Importantly, pneumonia and fever can also be caused by other respiratory viruses.[ 30 ] Cross‐infection during the diagnosis process both propagates the spread of SARS‐CoV‐2 and subjects COVID‐19 patients to other respiratory viruses. In severe cases, comprehensive analysis of infecting viruses is necessary.

In addition, although thousands of SARS‐CoV‐2 tests are performed every day around the world, the data obtained by these methods can hardly be used for subsequent analysis of virulence and mutation and for epidemiological investigation. Indeed, nearly all current methods for sequence analysis of the virus are based on whole‐genome sequencing methods, which are costly, with low‐throughput, thereby limiting the data obtained.

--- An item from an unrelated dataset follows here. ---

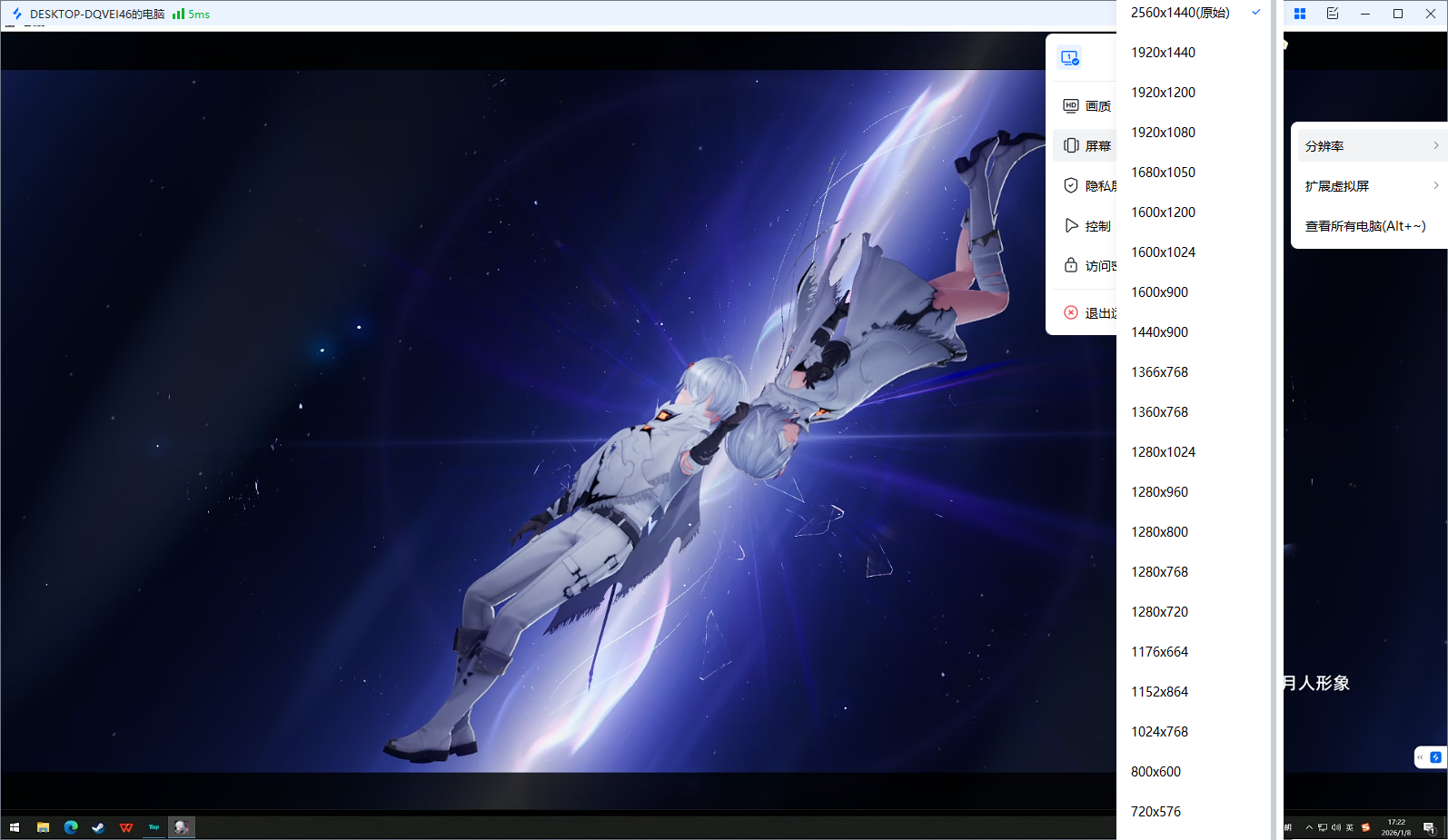The height and width of the screenshot is (840, 1448).
Task: Open the Windows Start menu on remote desktop
Action: click(15, 827)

However, detection of virulence mutations, virus typing, and epidemiological analysis are critical for the prevention and control of COVID‐19. Therefore, a rapid, accurate, and comprehensive detection method is needed to inform clinical treatment and control cross‐infection to reduce mortality.

Here, we focus on the diagnosis and detection of SARS‐CoV‐2 based on nanopore sequencing since mid‐January 2020, developed a nanopore targeted sequencing (NTS) platform that can combine the advantages of targeted amplification and long‐read, real‐time nanopore sequencing with high sensitivity within 6–10 h and simultaneously detect other respiratory viruses, monitor mutated nucleic acid sequences, and categorize types of SARS‐CoV‐2, and performed NTS for clinical diagnostic tests since early February, 2020.